Multitasking is a way of life for Jeannette Moore. Much of her day is spent walking on a treadmill strategically placed beneath a tall table in the middle of her Polk Hall office. It’s a setup that guarantees she’s always on the move, even while composing documents, talking on the phone or answering email.
An easy facility for juggling a multitude of tasks is bound to come in handy as Moore begins her two-year term as chair of the faculty. It’s also a defining characteristic of her professional style.

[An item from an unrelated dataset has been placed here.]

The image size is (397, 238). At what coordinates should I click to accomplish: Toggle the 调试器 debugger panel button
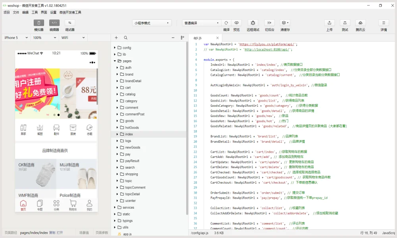pyautogui.click(x=70, y=23)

A quick glance at her business card tells the story. Moore isn’t just an Alumni Distinguished Professor in the Department of Animal Science in the College of Agriculture and Life Sciences. She’s also the undergraduate teaching coordinator for transfer students in the department as well as the coordinator of the department’s Study Abroad and National Student Exchange programs. On top of that, she’s an associate faculty member in the Department of Population Health and Pathobiology in the College of Veterinary Medicine.
In addition to energy and organizational skills, Moore brings a wealth of experience to her new position. She’s served on the faculty for 25 years during a time of extraordinary growth at NC State.

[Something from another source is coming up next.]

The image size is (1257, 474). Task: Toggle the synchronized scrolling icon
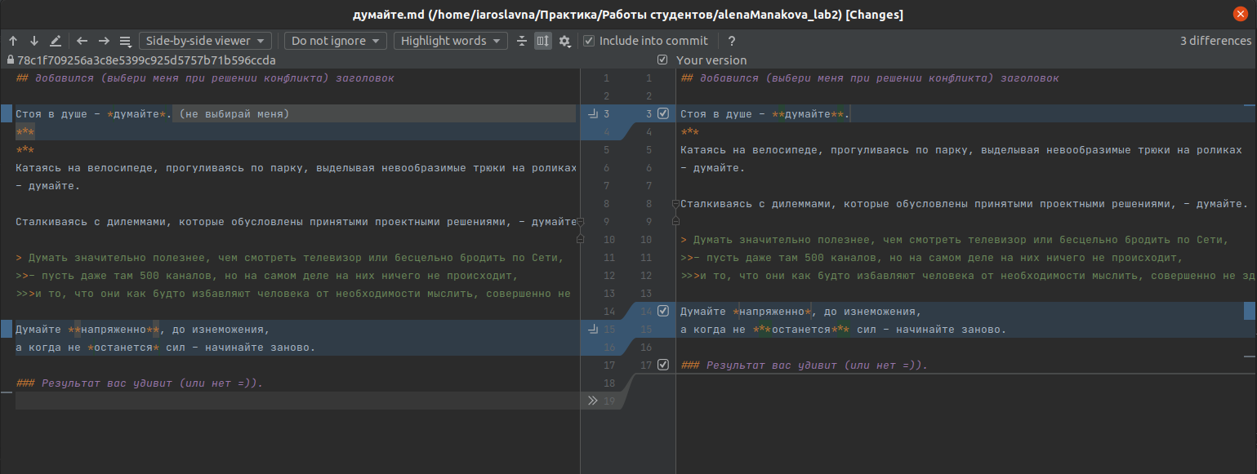pyautogui.click(x=543, y=40)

“I’ve seen a lot of changes,” she says. “Most of them positive.”
It’s fair to say that much of the university’s progress over the past few decades — the development of Centennial Campus, the accelerating pace of research and innovation, and the successful creation of interdisciplinary faculty clusters — can be traced to the close cooperation of faculty and administration.
Shared governance, in the vernacular of higher education, has paid dividends at NC State. Moore is committed to continuing that tradition in her role as chair of the Faculty Senate, an advisory body composed of faculty representatives from each of the university’s 10 colleges.
Focus on Communication
“We have really good leadership right now, and we do work well with the administration,” Moore says. “I would like to improve communication between the Faculty Senate and the administration, and between the Faculty Senate and the faculty.”

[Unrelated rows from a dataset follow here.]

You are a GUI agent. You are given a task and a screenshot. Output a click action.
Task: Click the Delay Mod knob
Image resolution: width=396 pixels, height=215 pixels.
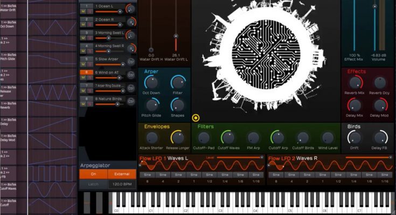coord(379,105)
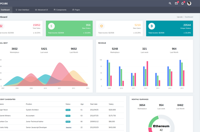Click the New Orders green card
The image size is (200, 132).
click(x=69, y=29)
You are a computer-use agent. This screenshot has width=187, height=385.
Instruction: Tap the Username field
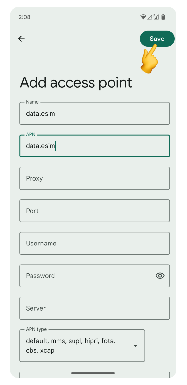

Faculty input can be vital in helping craft policies and initiatives that keep the university operating both efficiently and effectively, she notes.
The first meeting of the Faculty Senate’s 62nd session is 3 p.m. Tuesday, Aug. 25, in the Faculty Senate chambers in the D.H. Hill Library. Among the issues expected to be discussed in the new year are policies regarding grade distributions, Internet and phone expenses, grant administrative delays, and faculty involvement in the process of degree consolidation.